Render the records below as a Markdown table with two columns, Row and Record line, putting each line in its own row with a running number. Leave out blank lines.

■ Entries provided ■
►
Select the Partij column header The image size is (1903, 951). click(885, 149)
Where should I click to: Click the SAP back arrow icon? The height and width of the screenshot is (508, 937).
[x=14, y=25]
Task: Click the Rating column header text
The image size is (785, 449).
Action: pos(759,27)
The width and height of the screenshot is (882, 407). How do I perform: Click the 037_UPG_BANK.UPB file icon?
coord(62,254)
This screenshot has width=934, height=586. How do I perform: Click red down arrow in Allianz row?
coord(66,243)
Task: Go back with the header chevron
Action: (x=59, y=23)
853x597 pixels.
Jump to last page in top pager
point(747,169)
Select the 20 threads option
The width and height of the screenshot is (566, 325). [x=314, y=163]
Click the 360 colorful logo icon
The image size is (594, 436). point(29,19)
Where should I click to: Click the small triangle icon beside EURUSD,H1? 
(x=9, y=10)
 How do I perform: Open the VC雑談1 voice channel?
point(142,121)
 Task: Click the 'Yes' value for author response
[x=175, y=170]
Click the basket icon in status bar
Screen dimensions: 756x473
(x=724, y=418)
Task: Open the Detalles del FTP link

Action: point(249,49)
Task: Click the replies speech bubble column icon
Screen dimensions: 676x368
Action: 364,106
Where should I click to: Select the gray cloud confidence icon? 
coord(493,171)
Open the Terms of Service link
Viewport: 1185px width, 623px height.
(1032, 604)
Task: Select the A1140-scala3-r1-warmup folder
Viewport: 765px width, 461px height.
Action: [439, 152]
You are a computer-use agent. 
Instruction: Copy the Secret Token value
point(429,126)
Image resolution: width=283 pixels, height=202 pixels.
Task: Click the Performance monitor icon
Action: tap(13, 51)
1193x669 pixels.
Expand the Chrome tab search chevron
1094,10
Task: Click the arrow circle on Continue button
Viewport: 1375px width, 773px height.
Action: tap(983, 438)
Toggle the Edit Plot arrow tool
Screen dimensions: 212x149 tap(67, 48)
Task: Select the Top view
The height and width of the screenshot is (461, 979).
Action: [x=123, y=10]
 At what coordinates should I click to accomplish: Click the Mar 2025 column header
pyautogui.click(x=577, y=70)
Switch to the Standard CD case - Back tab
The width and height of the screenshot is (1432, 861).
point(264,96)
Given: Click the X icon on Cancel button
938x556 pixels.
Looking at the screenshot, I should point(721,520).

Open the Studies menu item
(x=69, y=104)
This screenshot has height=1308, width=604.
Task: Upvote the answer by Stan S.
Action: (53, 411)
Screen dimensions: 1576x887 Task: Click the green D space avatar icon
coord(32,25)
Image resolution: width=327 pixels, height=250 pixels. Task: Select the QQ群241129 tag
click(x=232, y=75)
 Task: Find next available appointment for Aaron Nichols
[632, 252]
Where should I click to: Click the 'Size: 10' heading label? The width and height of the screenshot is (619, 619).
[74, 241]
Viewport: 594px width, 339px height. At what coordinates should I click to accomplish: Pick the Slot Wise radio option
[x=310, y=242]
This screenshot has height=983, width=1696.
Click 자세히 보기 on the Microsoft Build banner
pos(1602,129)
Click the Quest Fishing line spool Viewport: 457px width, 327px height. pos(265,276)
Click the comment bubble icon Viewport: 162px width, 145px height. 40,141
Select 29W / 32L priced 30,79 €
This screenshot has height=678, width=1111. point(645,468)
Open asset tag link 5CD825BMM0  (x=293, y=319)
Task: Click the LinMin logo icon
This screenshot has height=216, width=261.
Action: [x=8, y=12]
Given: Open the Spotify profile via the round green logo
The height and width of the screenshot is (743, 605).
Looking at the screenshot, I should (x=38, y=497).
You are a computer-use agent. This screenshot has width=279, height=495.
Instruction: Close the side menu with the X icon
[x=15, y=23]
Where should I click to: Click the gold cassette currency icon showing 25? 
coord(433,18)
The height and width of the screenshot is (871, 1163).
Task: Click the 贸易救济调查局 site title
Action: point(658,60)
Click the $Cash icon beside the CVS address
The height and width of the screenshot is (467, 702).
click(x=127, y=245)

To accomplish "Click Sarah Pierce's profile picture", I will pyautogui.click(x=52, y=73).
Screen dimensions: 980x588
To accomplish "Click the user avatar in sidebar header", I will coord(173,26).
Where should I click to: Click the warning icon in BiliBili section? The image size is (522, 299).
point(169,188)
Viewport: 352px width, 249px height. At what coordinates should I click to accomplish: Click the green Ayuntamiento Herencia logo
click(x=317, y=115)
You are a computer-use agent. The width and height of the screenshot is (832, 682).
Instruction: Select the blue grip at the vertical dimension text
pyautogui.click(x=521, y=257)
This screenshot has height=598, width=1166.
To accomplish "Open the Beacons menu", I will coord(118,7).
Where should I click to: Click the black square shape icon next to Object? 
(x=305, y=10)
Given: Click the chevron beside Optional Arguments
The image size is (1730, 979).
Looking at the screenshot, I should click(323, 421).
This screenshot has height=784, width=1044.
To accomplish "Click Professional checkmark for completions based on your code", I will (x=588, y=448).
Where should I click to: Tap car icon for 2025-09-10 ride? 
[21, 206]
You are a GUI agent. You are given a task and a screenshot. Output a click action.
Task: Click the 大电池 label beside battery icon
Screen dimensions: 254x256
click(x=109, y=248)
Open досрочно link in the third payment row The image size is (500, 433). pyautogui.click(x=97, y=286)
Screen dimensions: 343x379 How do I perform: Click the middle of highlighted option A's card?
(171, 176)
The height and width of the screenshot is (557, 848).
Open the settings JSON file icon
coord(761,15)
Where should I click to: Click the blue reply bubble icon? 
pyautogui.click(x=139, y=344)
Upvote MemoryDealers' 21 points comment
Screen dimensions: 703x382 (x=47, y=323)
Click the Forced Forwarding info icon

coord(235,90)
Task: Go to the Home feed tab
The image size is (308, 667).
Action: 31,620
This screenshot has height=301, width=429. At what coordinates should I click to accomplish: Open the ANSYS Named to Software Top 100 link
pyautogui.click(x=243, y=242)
◄
■ In response ■
| Row | Record line |
|---|---|
| 1 | Select the Partij column header The image size is (1903, 951). click(885, 149) |
| 2 | Where should I click to: Click the SAP back arrow icon? The height and width of the screenshot is (508, 937). |
| 3 | [x=14, y=25] |
| 4 | Task: Click the Rating column header text |
| 5 | The image size is (785, 449). |
| 6 | Action: pos(759,27) |
| 7 | The width and height of the screenshot is (882, 407). How do I perform: Click the 037_UPG_BANK.UPB file icon? |
| 8 | coord(62,254) |
| 9 | This screenshot has width=934, height=586. How do I perform: Click red down arrow in Allianz row? |
| 10 | coord(66,243) |
| 11 | Task: Go back with the header chevron |
| 12 | Action: (x=59, y=23) |
| 13 | 853x597 pixels. |
| 14 | Jump to last page in top pager |
| 15 | point(747,169) |
| 16 | Select the 20 threads option |
| 17 | The width and height of the screenshot is (566, 325). [x=314, y=163] |
| 18 | Click the 360 colorful logo icon |
| 19 | The image size is (594, 436). point(29,19) |
| 20 | Where should I click to: Click the small triangle icon beside EURUSD,H1?  |
| 21 | (x=9, y=10) |
| 22 |  How do I perform: Open the VC雑談1 voice channel? |
| 23 | point(142,121) |
| 24 |  Task: Click the 'Yes' value for author response |
| 25 | [x=175, y=170] |
| 26 | Click the basket icon in status bar |
| 27 | Screen dimensions: 756x473 |
| 28 | (x=724, y=418) |
| 29 | Task: Open the Detalles del FTP link |
| 30 | Action: point(249,49) |
| 31 | Task: Click the replies speech bubble column icon |
| 32 | Screen dimensions: 676x368 |
| 33 | Action: 364,106 |
| 34 | Where should I click to: Select the gray cloud confidence icon?  |
| 35 | coord(493,171) |
| 36 | Open the Terms of Service link |
| 37 | Viewport: 1185px width, 623px height. |
| 38 | (1032, 604) |
| 39 | Task: Select the A1140-scala3-r1-warmup folder |
| 40 | Viewport: 765px width, 461px height. |
| 41 | Action: [439, 152] |
| 42 | You are a computer-use agent.  |
| 43 | Instruction: Copy the Secret Token value |
| 44 | point(429,126) |
| 45 | Image resolution: width=283 pixels, height=202 pixels. |
| 46 | Task: Click the Performance monitor icon |
| 47 | Action: tap(13, 51) |
| 48 | 1193x669 pixels. |
| 49 | Expand the Chrome tab search chevron |
| 50 | 1094,10 |
| 51 | Task: Click the arrow circle on Continue button |
| 52 | Viewport: 1375px width, 773px height. |
| 53 | Action: tap(983, 438) |
| 54 | Toggle the Edit Plot arrow tool |
| 55 | Screen dimensions: 212x149 tap(67, 48) |
| 56 | Task: Select the Top view |
| 57 | The height and width of the screenshot is (461, 979). |
| 58 | Action: [x=123, y=10] |
| 59 |  At what coordinates should I click to accomplish: Click the Mar 2025 column header |
| 60 | pyautogui.click(x=577, y=70) |
| 61 | Switch to the Standard CD case - Back tab |
| 62 | The width and height of the screenshot is (1432, 861). |
| 63 | point(264,96) |
| 64 | Given: Click the X icon on Cancel button |
| 65 | 938x556 pixels. |
| 66 | Looking at the screenshot, I should point(721,520). |
| 67 | Open the Studies menu item |
| 68 | (x=69, y=104) |
| 69 | This screenshot has height=1308, width=604. |
| 70 | Task: Upvote the answer by Stan S. |
| 71 | Action: (53, 411) |
| 72 | Screen dimensions: 1576x887 Task: Click the green D space avatar icon |
| 73 | coord(32,25) |
| 74 | Image resolution: width=327 pixels, height=250 pixels. Task: Select the QQ群241129 tag |
| 75 | click(x=232, y=75) |
| 76 |  Task: Find next available appointment for Aaron Nichols |
| 77 | [632, 252] |
| 78 | Where should I click to: Click the 'Size: 10' heading label? The width and height of the screenshot is (619, 619). |
| 79 | [74, 241] |
| 80 | Viewport: 594px width, 339px height. At what coordinates should I click to accomplish: Pick the Slot Wise radio option |
| 81 | [x=310, y=242] |
| 82 | This screenshot has height=983, width=1696. |
| 83 | Click 자세히 보기 on the Microsoft Build banner |
| 84 | pos(1602,129) |
| 85 | Click the Quest Fishing line spool Viewport: 457px width, 327px height. pos(265,276) |
| 86 | Click the comment bubble icon Viewport: 162px width, 145px height. 40,141 |
| 87 | Select 29W / 32L priced 30,79 € |
| 88 | This screenshot has height=678, width=1111. point(645,468) |
| 89 | Open asset tag link 5CD825BMM0  (x=293, y=319) |
| 90 | Task: Click the LinMin logo icon |
| 91 | This screenshot has height=216, width=261. |
| 92 | Action: [x=8, y=12] |
| 93 | Given: Open the Spotify profile via the round green logo |
| 94 | The height and width of the screenshot is (743, 605). |
| 95 | Looking at the screenshot, I should (x=38, y=497). |
| 96 | You are a computer-use agent. This screenshot has width=279, height=495. |
| 97 | Instruction: Close the side menu with the X icon |
| 98 | [x=15, y=23] |
| 99 | Where should I click to: Click the gold cassette currency icon showing 25?  |
| 100 | coord(433,18) |
| 101 | The height and width of the screenshot is (871, 1163). |
| 102 | Task: Click the 贸易救济调查局 site title |
| 103 | Action: point(658,60) |
| 104 | Click the $Cash icon beside the CVS address |
| 105 | The height and width of the screenshot is (467, 702). |
| 106 | click(x=127, y=245) |
| 107 | To accomplish "Click Sarah Pierce's profile picture", I will pyautogui.click(x=52, y=73). |
| 108 | Screen dimensions: 980x588 |
| 109 | To accomplish "Click the user avatar in sidebar header", I will coord(173,26). |
| 110 | Where should I click to: Click the warning icon in BiliBili section? The image size is (522, 299). |
| 111 | point(169,188) |
| 112 | Viewport: 352px width, 249px height. At what coordinates should I click to accomplish: Click the green Ayuntamiento Herencia logo |
| 113 | click(x=317, y=115) |
| 114 | You are a computer-use agent. The width and height of the screenshot is (832, 682). |
| 115 | Instruction: Select the blue grip at the vertical dimension text |
| 116 | pyautogui.click(x=521, y=257) |
| 117 | This screenshot has height=598, width=1166. |
| 118 | To accomplish "Open the Beacons menu", I will coord(118,7). |
| 119 | Where should I click to: Click the black square shape icon next to Object?  |
| 120 | (x=305, y=10) |
| 121 | Given: Click the chevron beside Optional Arguments |
| 122 | The image size is (1730, 979). |
| 123 | Looking at the screenshot, I should click(323, 421). |
| 124 | This screenshot has height=784, width=1044. |
| 125 | To accomplish "Click Professional checkmark for completions based on your code", I will (x=588, y=448). |
| 126 | Where should I click to: Tap car icon for 2025-09-10 ride?  |
| 127 | [21, 206] |
| 128 | You are a GUI agent. You are given a task and a screenshot. Output a click action. |
| 129 | Task: Click the 大电池 label beside battery icon |
| 130 | Screen dimensions: 254x256 |
| 131 | click(x=109, y=248) |
| 132 | Open досрочно link in the third payment row The image size is (500, 433). pyautogui.click(x=97, y=286) |
| 133 | Screen dimensions: 343x379 How do I perform: Click the middle of highlighted option A's card? |
| 134 | (171, 176) |
| 135 | The height and width of the screenshot is (557, 848). |
| 136 | Open the settings JSON file icon |
| 137 | coord(761,15) |
| 138 | Where should I click to: Click the blue reply bubble icon?  |
| 139 | pyautogui.click(x=139, y=344) |
| 140 | Upvote MemoryDealers' 21 points comment |
| 141 | Screen dimensions: 703x382 (x=47, y=323) |
| 142 | Click the Forced Forwarding info icon |
| 143 | coord(235,90) |
| 144 | Task: Go to the Home feed tab |
| 145 | The image size is (308, 667). |
| 146 | Action: 31,620 |
| 147 | This screenshot has height=301, width=429. At what coordinates should I click to accomplish: Open the ANSYS Named to Software Top 100 link |
| 148 | pyautogui.click(x=243, y=242) |